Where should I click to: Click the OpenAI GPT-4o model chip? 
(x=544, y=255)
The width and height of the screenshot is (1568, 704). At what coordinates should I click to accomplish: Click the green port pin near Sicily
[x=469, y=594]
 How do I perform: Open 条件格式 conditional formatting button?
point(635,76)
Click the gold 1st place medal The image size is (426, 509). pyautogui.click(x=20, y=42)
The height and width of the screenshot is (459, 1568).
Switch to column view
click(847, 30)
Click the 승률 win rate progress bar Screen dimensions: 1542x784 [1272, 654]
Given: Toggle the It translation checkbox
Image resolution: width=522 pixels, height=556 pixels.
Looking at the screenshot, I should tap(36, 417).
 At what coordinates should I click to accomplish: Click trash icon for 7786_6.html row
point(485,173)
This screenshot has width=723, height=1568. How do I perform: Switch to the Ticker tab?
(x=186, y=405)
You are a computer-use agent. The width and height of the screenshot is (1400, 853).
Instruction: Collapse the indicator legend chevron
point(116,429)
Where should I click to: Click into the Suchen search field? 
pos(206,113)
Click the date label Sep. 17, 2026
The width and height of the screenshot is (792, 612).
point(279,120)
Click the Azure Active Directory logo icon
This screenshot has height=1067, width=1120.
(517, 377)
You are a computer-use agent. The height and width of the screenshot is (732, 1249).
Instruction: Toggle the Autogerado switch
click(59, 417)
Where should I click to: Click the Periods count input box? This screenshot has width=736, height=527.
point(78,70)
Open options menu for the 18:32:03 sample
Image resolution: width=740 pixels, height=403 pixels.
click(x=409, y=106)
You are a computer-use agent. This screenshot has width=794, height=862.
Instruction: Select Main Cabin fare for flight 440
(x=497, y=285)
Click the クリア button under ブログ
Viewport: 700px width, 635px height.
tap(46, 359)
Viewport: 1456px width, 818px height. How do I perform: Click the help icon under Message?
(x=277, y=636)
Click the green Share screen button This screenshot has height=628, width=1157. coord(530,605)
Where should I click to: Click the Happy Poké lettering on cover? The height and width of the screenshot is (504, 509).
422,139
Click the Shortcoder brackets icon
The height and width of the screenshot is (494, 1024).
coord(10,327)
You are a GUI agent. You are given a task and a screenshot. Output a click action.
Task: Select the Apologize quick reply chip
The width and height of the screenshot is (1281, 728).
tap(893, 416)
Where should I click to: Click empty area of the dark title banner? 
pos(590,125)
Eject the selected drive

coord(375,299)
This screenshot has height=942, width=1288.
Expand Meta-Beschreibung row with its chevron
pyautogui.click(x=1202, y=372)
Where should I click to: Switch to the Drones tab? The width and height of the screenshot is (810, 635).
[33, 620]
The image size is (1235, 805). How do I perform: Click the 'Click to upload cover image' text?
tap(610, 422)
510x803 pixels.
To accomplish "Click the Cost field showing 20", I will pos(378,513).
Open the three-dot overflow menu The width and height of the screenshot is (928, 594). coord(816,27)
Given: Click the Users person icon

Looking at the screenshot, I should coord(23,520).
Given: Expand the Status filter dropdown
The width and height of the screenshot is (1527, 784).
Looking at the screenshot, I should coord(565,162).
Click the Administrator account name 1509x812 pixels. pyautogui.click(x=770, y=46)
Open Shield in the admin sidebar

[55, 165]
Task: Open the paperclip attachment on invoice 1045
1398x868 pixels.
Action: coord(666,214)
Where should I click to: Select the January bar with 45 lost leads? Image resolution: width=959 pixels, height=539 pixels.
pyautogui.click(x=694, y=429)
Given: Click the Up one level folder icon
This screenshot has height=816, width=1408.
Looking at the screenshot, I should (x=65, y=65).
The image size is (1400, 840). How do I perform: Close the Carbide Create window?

+++++

*What this task involves*: Starting at the top of the data above, repeat every line exactly until the line containing "Click the gold" has been given, then stop.

*Answer box*:
Where should I click to: Click the OpenAI GPT-4o model chip? 
(x=544, y=255)
The width and height of the screenshot is (1568, 704). At what coordinates should I click to accomplish: Click the green port pin near Sicily
[x=469, y=594]
 How do I perform: Open 条件格式 conditional formatting button?
point(635,76)
Click the gold 1st place medal The image size is (426, 509). pyautogui.click(x=20, y=42)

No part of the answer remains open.